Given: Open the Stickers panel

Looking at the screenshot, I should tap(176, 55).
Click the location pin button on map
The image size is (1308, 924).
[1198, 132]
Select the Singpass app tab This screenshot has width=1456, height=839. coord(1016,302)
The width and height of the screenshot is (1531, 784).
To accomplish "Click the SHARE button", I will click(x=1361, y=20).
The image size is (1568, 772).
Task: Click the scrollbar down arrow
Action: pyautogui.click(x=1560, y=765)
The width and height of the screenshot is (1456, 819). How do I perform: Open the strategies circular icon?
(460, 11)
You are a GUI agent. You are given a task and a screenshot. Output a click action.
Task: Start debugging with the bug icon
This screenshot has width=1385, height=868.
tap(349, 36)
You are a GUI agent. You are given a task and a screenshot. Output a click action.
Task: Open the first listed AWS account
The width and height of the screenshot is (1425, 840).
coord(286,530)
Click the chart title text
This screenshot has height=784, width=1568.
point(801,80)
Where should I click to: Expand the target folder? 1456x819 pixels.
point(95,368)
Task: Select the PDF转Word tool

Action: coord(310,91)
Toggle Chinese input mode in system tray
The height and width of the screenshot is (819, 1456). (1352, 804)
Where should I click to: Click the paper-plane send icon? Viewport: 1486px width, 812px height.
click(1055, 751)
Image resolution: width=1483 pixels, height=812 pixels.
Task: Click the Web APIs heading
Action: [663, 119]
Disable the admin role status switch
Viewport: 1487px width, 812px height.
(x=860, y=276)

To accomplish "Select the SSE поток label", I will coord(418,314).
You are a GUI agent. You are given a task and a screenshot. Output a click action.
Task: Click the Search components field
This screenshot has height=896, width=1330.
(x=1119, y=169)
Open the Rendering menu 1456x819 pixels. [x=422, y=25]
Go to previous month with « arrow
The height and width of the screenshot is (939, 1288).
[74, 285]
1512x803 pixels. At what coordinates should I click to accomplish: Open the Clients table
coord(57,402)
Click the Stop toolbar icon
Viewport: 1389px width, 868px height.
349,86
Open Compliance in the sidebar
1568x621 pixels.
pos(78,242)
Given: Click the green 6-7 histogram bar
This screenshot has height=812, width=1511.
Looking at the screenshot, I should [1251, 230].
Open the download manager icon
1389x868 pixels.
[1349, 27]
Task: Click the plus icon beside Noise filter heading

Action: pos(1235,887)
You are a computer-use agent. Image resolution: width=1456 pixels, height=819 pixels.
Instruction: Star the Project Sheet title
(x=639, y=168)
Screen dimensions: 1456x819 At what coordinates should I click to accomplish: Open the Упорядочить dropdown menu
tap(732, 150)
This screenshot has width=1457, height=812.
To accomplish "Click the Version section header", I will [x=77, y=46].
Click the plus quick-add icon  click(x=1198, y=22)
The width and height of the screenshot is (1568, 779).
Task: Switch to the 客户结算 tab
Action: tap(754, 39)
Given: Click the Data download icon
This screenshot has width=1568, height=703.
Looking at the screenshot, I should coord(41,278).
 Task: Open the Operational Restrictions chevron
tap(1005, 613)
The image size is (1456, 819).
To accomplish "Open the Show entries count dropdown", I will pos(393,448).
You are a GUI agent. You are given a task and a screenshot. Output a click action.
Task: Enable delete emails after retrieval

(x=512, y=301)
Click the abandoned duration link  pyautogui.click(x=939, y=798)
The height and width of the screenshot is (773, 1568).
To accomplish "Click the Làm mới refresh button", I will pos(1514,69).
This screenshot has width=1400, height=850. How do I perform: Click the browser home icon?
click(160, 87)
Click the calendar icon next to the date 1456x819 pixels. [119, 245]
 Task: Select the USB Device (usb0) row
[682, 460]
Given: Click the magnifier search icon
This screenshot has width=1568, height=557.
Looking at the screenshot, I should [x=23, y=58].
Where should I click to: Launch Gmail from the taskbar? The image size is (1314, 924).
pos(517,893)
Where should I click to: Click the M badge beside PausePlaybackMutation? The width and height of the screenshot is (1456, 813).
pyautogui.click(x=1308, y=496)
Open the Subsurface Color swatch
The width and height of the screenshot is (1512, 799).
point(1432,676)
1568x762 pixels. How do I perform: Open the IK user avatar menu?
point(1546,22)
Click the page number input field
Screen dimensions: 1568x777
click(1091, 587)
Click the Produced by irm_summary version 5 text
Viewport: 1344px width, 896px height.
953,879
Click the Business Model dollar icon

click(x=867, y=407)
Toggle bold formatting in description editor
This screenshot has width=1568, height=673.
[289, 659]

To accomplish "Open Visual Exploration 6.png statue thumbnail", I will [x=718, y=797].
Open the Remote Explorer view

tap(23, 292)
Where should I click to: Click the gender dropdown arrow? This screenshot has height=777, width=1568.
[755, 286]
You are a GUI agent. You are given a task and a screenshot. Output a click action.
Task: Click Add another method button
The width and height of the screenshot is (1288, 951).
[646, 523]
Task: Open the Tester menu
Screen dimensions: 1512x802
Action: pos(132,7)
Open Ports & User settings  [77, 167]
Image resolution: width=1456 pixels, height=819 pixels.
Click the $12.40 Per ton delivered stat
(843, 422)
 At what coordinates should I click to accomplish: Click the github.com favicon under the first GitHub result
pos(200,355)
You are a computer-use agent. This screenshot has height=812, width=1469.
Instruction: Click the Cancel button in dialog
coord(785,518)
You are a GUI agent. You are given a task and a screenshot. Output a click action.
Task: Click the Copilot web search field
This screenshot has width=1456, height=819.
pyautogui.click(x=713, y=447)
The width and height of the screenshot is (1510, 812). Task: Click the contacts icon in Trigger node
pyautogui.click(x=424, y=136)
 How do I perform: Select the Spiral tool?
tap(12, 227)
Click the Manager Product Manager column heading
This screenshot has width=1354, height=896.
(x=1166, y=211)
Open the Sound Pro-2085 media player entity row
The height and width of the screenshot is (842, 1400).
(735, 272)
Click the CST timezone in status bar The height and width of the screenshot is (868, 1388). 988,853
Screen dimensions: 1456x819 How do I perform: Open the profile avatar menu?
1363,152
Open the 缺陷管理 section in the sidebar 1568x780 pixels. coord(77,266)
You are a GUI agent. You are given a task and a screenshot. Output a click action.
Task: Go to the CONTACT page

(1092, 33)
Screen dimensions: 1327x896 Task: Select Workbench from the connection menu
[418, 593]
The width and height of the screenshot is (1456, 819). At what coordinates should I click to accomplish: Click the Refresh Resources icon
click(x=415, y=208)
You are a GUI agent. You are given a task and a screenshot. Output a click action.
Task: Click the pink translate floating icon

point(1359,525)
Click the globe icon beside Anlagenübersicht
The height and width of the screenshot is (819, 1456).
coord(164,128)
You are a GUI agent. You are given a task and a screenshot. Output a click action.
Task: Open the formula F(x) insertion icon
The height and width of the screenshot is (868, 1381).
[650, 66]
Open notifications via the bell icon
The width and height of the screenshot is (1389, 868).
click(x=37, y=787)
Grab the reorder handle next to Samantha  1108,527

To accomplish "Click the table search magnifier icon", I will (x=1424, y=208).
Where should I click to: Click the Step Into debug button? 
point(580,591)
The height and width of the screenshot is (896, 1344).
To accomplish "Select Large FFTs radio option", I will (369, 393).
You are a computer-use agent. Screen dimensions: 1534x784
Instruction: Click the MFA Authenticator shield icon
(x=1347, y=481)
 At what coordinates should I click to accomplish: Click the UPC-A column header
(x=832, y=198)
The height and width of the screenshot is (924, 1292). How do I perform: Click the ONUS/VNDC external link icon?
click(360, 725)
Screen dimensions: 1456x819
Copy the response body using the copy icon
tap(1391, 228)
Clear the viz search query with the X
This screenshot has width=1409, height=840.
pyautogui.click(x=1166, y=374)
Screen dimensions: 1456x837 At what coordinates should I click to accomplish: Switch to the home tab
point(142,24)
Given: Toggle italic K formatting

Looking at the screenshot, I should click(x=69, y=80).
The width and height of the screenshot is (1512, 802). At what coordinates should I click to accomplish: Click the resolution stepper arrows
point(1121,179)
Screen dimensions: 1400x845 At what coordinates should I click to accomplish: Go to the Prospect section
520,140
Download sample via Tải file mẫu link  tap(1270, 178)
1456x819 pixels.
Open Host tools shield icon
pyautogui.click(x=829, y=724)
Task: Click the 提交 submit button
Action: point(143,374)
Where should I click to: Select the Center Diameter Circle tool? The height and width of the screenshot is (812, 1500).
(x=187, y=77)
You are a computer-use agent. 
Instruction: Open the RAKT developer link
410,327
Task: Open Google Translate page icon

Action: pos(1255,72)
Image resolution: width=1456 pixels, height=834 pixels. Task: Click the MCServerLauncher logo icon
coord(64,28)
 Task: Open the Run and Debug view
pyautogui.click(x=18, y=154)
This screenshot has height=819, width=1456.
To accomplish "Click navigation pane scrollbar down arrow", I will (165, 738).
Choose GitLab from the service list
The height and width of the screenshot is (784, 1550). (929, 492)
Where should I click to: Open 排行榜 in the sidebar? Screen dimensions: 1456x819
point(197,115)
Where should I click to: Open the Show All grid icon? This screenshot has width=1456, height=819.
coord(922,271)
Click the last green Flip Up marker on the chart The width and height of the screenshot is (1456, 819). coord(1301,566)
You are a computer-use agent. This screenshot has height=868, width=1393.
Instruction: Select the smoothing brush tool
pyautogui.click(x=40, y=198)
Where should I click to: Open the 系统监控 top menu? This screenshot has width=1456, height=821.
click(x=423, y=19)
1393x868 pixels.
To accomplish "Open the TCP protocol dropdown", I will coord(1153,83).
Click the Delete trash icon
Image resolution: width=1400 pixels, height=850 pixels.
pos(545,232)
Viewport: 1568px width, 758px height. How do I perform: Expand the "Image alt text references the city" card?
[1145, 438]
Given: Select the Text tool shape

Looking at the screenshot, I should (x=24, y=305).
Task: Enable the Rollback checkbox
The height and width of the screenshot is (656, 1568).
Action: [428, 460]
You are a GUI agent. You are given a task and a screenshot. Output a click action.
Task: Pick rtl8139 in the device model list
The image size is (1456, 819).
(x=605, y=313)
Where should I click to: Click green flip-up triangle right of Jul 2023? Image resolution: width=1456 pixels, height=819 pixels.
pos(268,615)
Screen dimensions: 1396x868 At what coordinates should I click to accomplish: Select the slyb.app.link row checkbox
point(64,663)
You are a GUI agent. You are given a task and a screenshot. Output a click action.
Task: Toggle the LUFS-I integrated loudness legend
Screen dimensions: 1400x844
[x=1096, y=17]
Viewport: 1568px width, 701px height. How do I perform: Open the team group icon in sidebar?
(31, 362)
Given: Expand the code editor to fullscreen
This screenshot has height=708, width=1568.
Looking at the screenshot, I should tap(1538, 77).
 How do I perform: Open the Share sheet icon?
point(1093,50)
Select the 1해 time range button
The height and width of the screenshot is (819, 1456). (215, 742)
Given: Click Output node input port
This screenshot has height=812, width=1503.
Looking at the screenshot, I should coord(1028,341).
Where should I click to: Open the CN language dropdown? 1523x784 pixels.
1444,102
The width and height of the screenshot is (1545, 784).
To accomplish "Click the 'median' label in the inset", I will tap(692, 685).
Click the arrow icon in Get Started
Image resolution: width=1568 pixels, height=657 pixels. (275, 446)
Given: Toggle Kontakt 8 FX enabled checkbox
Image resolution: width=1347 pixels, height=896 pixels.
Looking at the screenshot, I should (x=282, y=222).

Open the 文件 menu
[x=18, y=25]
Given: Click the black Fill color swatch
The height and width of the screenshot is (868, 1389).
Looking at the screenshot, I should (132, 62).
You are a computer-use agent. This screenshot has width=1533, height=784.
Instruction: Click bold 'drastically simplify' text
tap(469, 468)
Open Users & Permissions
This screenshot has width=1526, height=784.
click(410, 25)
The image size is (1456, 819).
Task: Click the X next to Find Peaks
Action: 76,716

Exercise brief:
Copy, from the data above, every line where the word "computer" appears.

Task result:
You are a computer-use agent. Image resolution: width=1456 pixels, height=819 pixels.
You are a computer-use agent. This screenshot has height=812, width=1469.
You are a computer-use agent. Screen dimensions: 1534x784
You are a computer-use agent. 
You are a computer-use agent. This screenshot has height=868, width=1393.
You are a computer-use agent. This screenshot has width=1533, height=784.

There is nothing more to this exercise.